[Tarantool-patches] [PATCH 4/7] box: introduce stacked diagnostic area

Vladislav Shpilevoy v.shpilevoy at tarantool.org
Sun Feb 23 20:43:53 MSK 2020


Hi! Thanks for the patch, welcome to the first review iteration!

Finally something good, not related to SQL/replication/application server
modules.

See 21 comments below tho.

>     box: introduce stacked diagnostic area
>     
>     In terms of implementation, now struct error objects can be organized
>     into double-linked lists. To achieve this pointers to the next and
>     previous elements have been added to struct error. It is worth
>     mentioning that already existing rlist and stailq list implementations
>     are not suitable: rlist is cycled list, as a result it is impossible to
>     start iteration over the list from random list entry and finish it at
>     the logical end of the list; stailq is single-linked list leaving no
>     possibility to remove elements from the middle of the list.
>     
>     As a part of C interface, box_error_add() has been introduced.

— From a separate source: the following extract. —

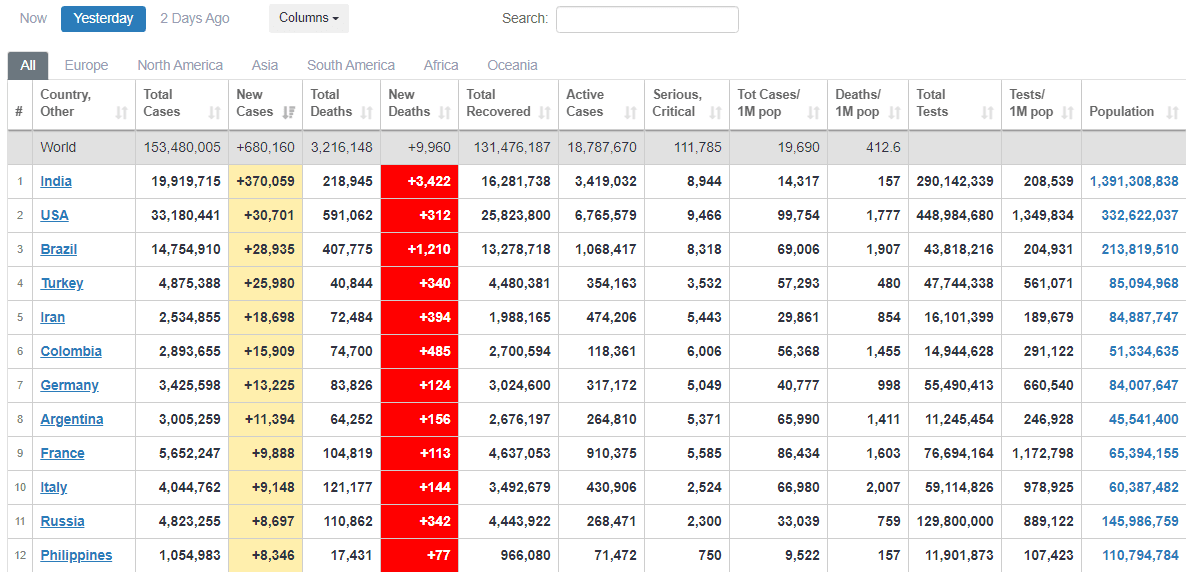The height and width of the screenshot is (572, 1186).
Task: Select the Yesterday data view
Action: (103, 18)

In
>     contrast to box_error_set() it does not replace last raised error, but
>     instead it adds error to the list of diagnostic errors having already
>     been set. If error is to be deleted (its reference counter hits 0 value)
>     it is unlinked from the list it belongs to and destroyed. Meanwhile,
>     error destruction leads to decrement of reference counter of its
>     previous error and so on.
>     
>     To organize errors into lists in Lua, table representing error object in
>     Lua now has .prev field (corresponding to 'previous' error) and method
>     :set_prev(e). The latter accepts error object (i.e. created via
>     box.error.new() or box.error.last()) and nil value. Both field .prev and
>     :set_prev() method are implemented as ffi functions. Also note that
>     cycles are now allowed while organizing errors into lists:

1. Now -> not.

>     e1 -> e2 -> e3; e3:set_prev(e1) -- would lead to error.
>     
>     Part of #1148
> 
> diff --git a/extra/exports b/extra/exports
> index 7b84a1452..94cbdd210 100644
> --- a/extra/exports
> +++ b/extra/exports
> @@ -246,6 +246,8 @@ clock_monotonic64
>  clock_process64
>  clock_thread64
>  string_strip_helper
> +error_prev
> +error_set_prev

2. I would move this to other exported error functions, above.

>  
>  # Lua / LuaJIT
>  
> diff --git a/src/box/key_list.c b/src/box/key_list.c
> index 3d736b55f..a766ce0ec 100644
> --- a/src/box/key_list.c
> +++ b/src/box/key_list.c
> @@ -63,9 +63,9 @@ key_list_iterator_create(struct key_list_iterator *it, struct tuple *tuple,
>  	if (rc != 0) {
>  		/* Can't evaluate function. */
>  		struct space *space = space_by_id(index_def->space_id);
> -		diag_set(ClientError, ER_FUNC_INDEX_FUNC, index_def->name,
> -			 space ? space_name(space) : "",
> -			 diag_last_error(diag_get())->errmsg);
> +		diag_add(ClientError, ER_FUNC_INDEX_FUNC, index_def->name,
> +			 space != NULL ? space_name(space) : "",
> +			 "can't evaluate function");
>  		return -1;

3. I would split stack diag introduction and its appliance into
separate commits. But up to you, it is not so critical here.

>  	}
>  	uint32_t key_data_sz;
> diff --git a/src/lib/core/diag.c b/src/lib/core/diag.c
> index c350abb4a..17d3b0d7b 100644
> --- a/src/lib/core/diag.c
> +++ b/src/lib/core/diag.c
> @@ -34,6 +34,56 @@
>  /* Must be set by the library user */
>  struct error_factory *error_factory = NULL;
>  
> +struct error *
> +error_prev(struct error *e)
> +{
> +	assert(e != NULL);
> +	return e->next;

4. error_prev() returns next? We should do something
with that. It is very counter-intuitive. Maybe just
change next <-> prev names in struct error.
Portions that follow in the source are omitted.